#### Your goal:
Consider the data that follows and state how many lines contain the string "will", using the number alone.

#### Entries provided:
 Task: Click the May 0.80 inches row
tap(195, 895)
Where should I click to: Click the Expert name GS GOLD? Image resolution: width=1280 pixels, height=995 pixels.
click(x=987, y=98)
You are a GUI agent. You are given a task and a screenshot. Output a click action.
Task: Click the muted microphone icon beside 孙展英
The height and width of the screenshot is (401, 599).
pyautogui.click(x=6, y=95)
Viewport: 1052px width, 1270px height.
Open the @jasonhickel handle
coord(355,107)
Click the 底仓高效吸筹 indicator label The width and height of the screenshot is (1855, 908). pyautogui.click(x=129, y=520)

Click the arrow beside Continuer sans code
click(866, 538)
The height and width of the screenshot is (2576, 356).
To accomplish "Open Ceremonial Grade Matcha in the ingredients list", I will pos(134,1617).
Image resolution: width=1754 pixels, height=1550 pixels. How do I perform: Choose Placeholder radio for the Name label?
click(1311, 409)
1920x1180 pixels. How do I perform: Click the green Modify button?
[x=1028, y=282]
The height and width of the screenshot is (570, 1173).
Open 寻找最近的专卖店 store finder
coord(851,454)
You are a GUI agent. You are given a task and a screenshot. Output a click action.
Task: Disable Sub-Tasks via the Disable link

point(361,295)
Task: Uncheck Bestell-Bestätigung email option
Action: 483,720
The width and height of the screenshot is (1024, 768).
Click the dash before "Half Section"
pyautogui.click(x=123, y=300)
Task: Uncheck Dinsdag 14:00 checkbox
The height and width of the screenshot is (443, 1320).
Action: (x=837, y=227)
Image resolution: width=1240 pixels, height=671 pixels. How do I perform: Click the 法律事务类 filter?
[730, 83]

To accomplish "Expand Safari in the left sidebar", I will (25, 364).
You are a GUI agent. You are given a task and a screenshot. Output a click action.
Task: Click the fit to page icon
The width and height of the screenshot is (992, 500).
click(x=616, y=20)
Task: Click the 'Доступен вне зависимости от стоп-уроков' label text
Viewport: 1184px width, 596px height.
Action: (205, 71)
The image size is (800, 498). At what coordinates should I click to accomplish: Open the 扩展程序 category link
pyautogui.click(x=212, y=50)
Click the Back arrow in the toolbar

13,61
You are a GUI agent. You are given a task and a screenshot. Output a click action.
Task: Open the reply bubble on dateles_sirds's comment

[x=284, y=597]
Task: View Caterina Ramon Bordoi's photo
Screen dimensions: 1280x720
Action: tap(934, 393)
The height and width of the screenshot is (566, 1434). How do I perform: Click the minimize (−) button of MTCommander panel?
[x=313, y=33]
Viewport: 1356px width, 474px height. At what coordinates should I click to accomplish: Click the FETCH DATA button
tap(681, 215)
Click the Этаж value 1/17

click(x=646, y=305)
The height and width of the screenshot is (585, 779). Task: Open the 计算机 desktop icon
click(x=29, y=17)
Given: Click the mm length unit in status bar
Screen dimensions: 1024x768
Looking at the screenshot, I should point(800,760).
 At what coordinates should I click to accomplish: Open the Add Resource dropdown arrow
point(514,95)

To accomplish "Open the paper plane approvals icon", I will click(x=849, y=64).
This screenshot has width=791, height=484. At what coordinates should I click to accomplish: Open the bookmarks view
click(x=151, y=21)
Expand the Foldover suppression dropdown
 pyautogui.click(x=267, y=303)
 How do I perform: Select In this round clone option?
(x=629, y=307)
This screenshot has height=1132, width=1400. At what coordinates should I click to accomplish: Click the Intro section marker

#### Output of the exercise:
3